SELECTED TEXT START

Metformin directly binds the alarmin HMGB1 and inhibits its proinflammatory activity

Takahiro Horiuchi, Natsumi Sakata, Yoshihiro Narumi, Tomohiro Kimura, Takashi Hayashi, Keisuke Nagano, Keyue Liu, Masahiro Nishibori, Sohei Tsukita, Tetsuya Yamada, Hideki Katagiri, Ryutaro Shirakawa, Hisanori Horiuchi

Research output: Contribution to journalArticle

32 Citations (Scopus)

Abstract

Metformin is the first-line drug in the treatment of type 2 diabetes. In addition to its hypoglycemic effect, metformin has an anti-inflammatory function, but the precise mechanism promoting this activity remains unclear. High mobility group box 1 (HMGB1) is an alarmin that is released from necrotic cells and induces inflammatory responses by its cytokine-like activity and is, therefore, a target of anti-inflammatory therapies. Here we identified HMGB1 as a novel metformin-binding protein by affinity purification using a biotinylated metformin analogue. Metformin directly bound to the C-terminal acidic tail of HMGB1. Both in vitro and in vivo, metformin inhibited inflammatory responses induced by full-length HMGB1 but not by HMGB1 lacking the acidic tail. In an acetaminophen-induced acute liver injury model in which HMGB1 released from injured cells exacerbates the initial injury, metformin effectively reduced liver injury and had no additional inhibitory effects when the extracellular HMGB1 was blocked by anti-HMGB1-neutralizing antibody. In summary, we report for the first time that metformin suppresses inflammation by inhibiting the extracellular activity of HMGB1. Because HMGB1 plays a major role in inflammation, our results suggest possible new ways to manage HMGB1-induced inflammation.

SELECTED TEXT END
GIVEN ENTRIES START

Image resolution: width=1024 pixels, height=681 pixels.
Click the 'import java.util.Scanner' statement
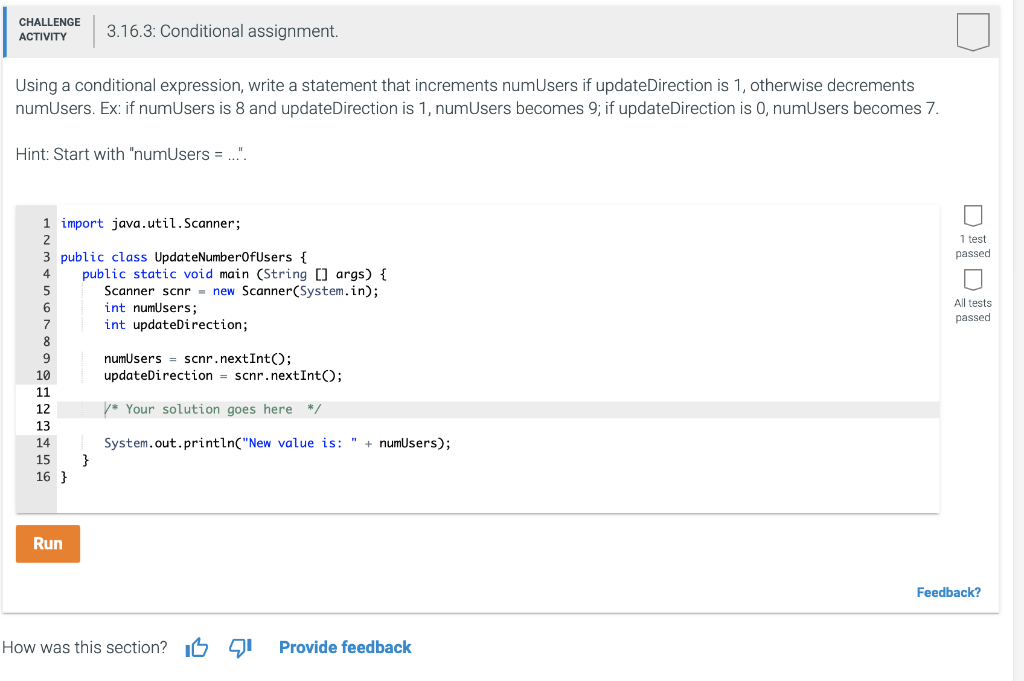point(150,222)
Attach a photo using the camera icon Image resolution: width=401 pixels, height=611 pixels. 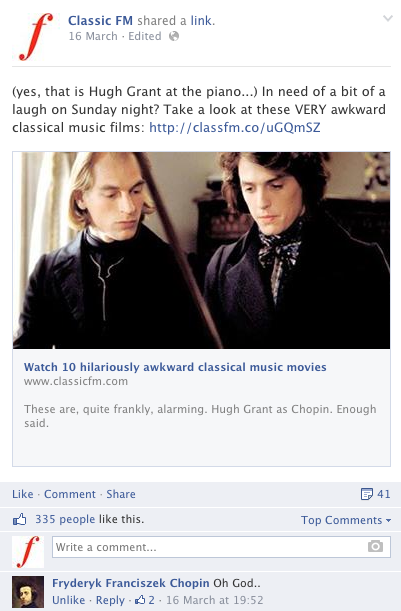(x=375, y=546)
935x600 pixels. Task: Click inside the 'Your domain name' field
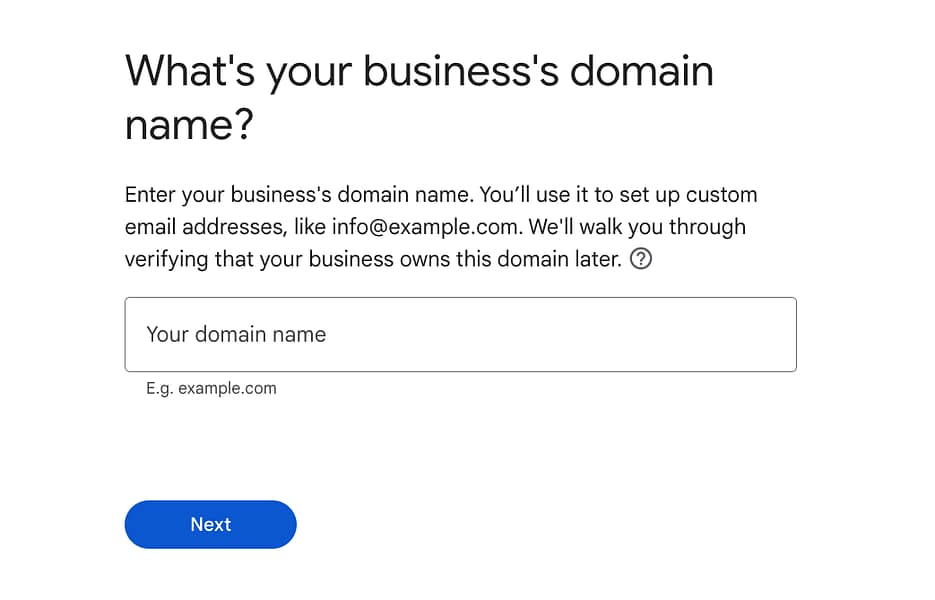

GIVEN ENTRIES END

* PARTS OF THE EXERCISE *
a - In the metformin abstract, what part of HMGB1 does metformin bind to directly?
b - Transcribe everything in the metformin abstract from "Takahiro Horiuchi, Natsumi" down to "32 Citations (Scopus)".
The listing has no connection to the metformin abstract.

* SOLUTIONS *
a - The C-terminal acidic tail of HMGB1.

b -
Takahiro Horiuchi, Natsumi Sakata, Yoshihiro Narumi, Tomohiro Kimura, Takashi Hayashi, Keisuke Nagano, Keyue Liu, Masahiro Nishibori, Sohei Tsukita, Tetsuya Yamada, Hideki Katagiri, Ryutaro Shirakawa, Hisanori Horiuchi

Research output: Contribution to journalArticle

32 Citations (Scopus)